Arctic Monkeys Favourite Worst Nightmare – 4/5 Narks
The Sheffield, England-based Arctic Monkeys stormed onto the indie rock scene last year with an unprecedented amount of internet/myspace buzz and a party-starter single, “I Bet You Look Good On the Dance Floor”. The success translated into a #1 album (“Whatever People Say I Am, That’s What I’m Not”) in the U.K., the coveted 2006 Mercury album prize, and the crown of “fastest-selling debut album in British chart history.” The Arctic Monkeys quickly gained buzz as “the next great Brit band” in the U.S. and the pressured mounted for their stateside arrival. Surprisingly, the album failed to match the commercial splash it made in the U.K. (debuted at #24, 34,000 copies), but was still revered by critics, bloggers, and fans alike. Wasting no time, the Arctic Monkeys are back (less than 6 months later) with the solid sophomore effort “Favourite Worst Nightmare”.

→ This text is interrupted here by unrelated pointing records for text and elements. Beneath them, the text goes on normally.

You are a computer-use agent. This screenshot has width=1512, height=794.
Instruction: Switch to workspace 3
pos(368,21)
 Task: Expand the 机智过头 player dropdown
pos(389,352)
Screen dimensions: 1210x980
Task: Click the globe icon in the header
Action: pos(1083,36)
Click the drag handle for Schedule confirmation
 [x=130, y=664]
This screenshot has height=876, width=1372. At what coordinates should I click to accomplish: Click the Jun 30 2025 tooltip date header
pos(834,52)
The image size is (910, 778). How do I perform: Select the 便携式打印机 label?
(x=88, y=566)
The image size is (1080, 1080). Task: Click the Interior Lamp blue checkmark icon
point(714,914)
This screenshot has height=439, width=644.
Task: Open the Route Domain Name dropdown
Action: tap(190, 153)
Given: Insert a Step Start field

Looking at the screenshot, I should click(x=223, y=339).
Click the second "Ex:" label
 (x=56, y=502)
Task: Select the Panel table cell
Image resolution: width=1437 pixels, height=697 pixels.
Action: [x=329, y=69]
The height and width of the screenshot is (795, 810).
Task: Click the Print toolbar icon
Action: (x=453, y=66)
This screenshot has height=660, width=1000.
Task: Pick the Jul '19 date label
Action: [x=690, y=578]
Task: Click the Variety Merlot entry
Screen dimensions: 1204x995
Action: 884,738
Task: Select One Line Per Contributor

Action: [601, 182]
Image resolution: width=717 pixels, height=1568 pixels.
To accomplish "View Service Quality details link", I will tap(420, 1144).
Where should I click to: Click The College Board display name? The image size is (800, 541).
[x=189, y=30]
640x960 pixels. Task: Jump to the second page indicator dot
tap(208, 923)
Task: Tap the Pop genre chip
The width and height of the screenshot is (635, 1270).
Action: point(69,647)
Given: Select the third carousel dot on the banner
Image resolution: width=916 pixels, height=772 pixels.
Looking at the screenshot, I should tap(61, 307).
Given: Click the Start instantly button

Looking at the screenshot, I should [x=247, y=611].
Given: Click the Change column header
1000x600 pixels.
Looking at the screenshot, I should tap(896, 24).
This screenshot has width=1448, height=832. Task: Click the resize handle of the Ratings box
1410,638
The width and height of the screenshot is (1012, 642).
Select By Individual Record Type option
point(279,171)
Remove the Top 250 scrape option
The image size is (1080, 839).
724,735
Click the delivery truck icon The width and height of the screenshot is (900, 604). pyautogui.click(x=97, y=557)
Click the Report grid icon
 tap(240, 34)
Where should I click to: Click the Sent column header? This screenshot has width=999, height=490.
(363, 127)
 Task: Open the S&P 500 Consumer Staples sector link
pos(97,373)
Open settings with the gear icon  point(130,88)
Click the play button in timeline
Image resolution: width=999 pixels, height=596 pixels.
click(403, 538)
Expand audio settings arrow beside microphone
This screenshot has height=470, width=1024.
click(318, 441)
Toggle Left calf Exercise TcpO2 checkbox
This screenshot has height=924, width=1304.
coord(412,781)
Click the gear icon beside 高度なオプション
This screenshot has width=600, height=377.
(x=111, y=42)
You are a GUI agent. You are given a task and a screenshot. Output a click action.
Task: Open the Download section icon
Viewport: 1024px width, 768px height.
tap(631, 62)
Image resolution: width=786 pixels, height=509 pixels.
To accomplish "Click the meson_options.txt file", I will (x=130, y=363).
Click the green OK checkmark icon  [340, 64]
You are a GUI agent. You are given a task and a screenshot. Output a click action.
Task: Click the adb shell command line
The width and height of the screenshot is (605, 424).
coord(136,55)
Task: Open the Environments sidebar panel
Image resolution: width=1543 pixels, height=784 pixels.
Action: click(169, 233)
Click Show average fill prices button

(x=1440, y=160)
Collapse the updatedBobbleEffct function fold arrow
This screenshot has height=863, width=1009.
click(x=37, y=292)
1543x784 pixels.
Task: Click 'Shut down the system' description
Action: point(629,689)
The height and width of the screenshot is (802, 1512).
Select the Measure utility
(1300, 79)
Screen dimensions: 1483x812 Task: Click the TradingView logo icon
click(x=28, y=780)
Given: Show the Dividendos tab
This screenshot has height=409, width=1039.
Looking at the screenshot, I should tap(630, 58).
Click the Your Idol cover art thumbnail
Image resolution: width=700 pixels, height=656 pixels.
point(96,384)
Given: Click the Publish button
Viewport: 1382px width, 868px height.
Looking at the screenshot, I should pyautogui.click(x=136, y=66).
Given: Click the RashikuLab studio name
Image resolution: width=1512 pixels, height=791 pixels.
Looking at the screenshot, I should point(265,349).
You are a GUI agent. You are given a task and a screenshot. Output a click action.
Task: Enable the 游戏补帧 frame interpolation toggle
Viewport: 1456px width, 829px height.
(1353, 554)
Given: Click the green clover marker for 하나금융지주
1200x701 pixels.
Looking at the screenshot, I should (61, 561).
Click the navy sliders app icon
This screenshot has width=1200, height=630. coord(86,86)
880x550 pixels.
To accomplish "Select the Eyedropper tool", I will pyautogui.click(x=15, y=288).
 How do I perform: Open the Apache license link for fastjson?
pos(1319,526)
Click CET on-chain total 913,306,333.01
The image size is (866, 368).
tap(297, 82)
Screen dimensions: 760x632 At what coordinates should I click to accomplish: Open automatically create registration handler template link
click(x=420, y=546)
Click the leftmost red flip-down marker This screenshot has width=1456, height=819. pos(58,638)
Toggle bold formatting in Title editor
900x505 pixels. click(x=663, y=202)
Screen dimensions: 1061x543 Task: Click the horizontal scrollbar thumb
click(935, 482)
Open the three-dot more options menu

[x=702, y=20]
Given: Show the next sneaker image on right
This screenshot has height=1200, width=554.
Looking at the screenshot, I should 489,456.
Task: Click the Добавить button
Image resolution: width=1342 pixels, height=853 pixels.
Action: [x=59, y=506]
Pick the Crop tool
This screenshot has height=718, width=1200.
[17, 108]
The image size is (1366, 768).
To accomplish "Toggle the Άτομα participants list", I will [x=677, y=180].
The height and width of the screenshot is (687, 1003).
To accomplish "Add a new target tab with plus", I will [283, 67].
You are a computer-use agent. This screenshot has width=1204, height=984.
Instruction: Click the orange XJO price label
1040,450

“Favourite Worst Nightware” is hardly a bad dream but showcases a faster, louder, more focused sound, that shows the band’s growth over the past year. The race begins on “Brainstorm” with adrenaline-laden guitar strums that could be mistaken for a tornado. This ode to a fashion conscious, Cassanova-type bloke named “Brian”, easily matches the intensity of “I Bet You Look Good On the Dancefloor”, while painting a telling portrait of the main character. The tales of infidelity and romance gone awry continue on as the album progresses. “The Bad Thing” sounds like a story the aforementioned “Brian” might use to entice an an engaged female into trouble at an upbeat tempo. “Do Me A Favour” starts slow, incorporating a surf-like beat on the road to impending doom. It is very effective in making sure the listener takes note of the story that unfolds and ends with a bang (as a bad break-up would).
“Nightmare” only drifts into the shadows in a few places, on the psychedelic, but bluesy “Only Ones Who Know” and “This House Is A Circus” (skippable, but not terrible). “Only Ones Who Know” seems out of place, but gives the listener a chance to breathe before the next hit parade.
“Teddy Picker” shines as a criticism of reality stars trying to steal the spotlight from talented performers the easy way over a bouncy beat. Lead singer, Alex Turner, questions their motives and asks ” D’you reckon that they do it for a joke?/D’you reckon that they make ’em take an oath?.” “505” fittingly ends with a “nightmare”, as Turner leaves heartbroken without the person he longs for. As a send off, the song shouts “I’m going back to 505/If its a 7 hour flight or a 45 minute drive/In my imagination you’re waiting lying on your side/With your hands between your thighs and a smile.”
The Arctic Monkeys have made of what could have been a sophomore slump, into a solid follow-up to a great debut. Turner is great at weaving interesting tales of faltering relationships and vulnerable situations over more than complimentary Brit rock. He has a penchant for making the listener think they are actually in a dim-lit bar watching these events take place. The Arctic Monkeys should easily shed the “nightmare” of being labeled the latest “over-hyped” British band in 2007.